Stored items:
┏━━
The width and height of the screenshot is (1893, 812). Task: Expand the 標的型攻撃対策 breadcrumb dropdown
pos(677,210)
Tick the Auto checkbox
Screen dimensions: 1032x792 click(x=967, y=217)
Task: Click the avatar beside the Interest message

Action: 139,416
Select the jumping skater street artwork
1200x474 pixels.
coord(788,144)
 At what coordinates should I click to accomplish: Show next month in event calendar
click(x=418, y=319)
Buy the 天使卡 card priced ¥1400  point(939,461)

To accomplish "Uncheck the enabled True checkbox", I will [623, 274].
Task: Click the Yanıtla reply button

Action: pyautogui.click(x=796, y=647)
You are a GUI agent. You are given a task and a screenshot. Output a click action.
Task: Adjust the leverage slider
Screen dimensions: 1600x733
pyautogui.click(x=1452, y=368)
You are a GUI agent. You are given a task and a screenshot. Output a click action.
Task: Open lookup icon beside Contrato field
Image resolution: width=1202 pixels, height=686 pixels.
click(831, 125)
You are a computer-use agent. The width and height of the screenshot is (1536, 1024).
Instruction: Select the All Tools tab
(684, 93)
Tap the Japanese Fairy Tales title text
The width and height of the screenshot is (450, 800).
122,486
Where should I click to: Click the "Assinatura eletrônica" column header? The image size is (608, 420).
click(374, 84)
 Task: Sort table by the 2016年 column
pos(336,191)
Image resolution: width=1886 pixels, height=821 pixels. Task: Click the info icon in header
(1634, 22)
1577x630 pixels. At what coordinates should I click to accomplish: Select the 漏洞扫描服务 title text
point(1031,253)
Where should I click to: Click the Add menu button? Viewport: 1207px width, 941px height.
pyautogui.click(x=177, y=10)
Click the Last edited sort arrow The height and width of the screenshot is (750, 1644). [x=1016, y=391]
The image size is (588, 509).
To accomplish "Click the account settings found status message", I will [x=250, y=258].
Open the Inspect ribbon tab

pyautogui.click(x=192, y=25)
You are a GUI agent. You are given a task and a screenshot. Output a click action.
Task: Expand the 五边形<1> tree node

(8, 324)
┗━━
> Work instructions:
Give every record again, exactly as it appears.

> The completed task:
The width and height of the screenshot is (1893, 812). Task: Expand the 標的型攻撃対策 breadcrumb dropdown
pos(677,210)
Tick the Auto checkbox
Screen dimensions: 1032x792 click(x=967, y=217)
Task: Click the avatar beside the Interest message

Action: 139,416
Select the jumping skater street artwork
1200x474 pixels.
coord(788,144)
 At what coordinates should I click to accomplish: Show next month in event calendar
click(x=418, y=319)
Buy the 天使卡 card priced ¥1400  point(939,461)

To accomplish "Uncheck the enabled True checkbox", I will [623, 274].
Task: Click the Yanıtla reply button

Action: pyautogui.click(x=796, y=647)
You are a GUI agent. You are given a task and a screenshot. Output a click action.
Task: Adjust the leverage slider
Screen dimensions: 1600x733
pyautogui.click(x=1452, y=368)
You are a GUI agent. You are given a task and a screenshot. Output a click action.
Task: Open lookup icon beside Contrato field
Image resolution: width=1202 pixels, height=686 pixels.
click(831, 125)
You are a computer-use agent. The width and height of the screenshot is (1536, 1024).
Instruction: Select the All Tools tab
(684, 93)
Tap the Japanese Fairy Tales title text
The width and height of the screenshot is (450, 800).
122,486
Where should I click to: Click the "Assinatura eletrônica" column header? The image size is (608, 420).
click(374, 84)
 Task: Sort table by the 2016年 column
pos(336,191)
Image resolution: width=1886 pixels, height=821 pixels. Task: Click the info icon in header
(1634, 22)
1577x630 pixels. At what coordinates should I click to accomplish: Select the 漏洞扫描服务 title text
point(1031,253)
Where should I click to: Click the Add menu button? Viewport: 1207px width, 941px height.
pyautogui.click(x=177, y=10)
Click the Last edited sort arrow The height and width of the screenshot is (750, 1644). [x=1016, y=391]
The image size is (588, 509).
To accomplish "Click the account settings found status message", I will [x=250, y=258].
Open the Inspect ribbon tab

pyautogui.click(x=192, y=25)
You are a GUI agent. You are given a task and a screenshot. Output a click action.
Task: Expand the 五边形<1> tree node

(8, 324)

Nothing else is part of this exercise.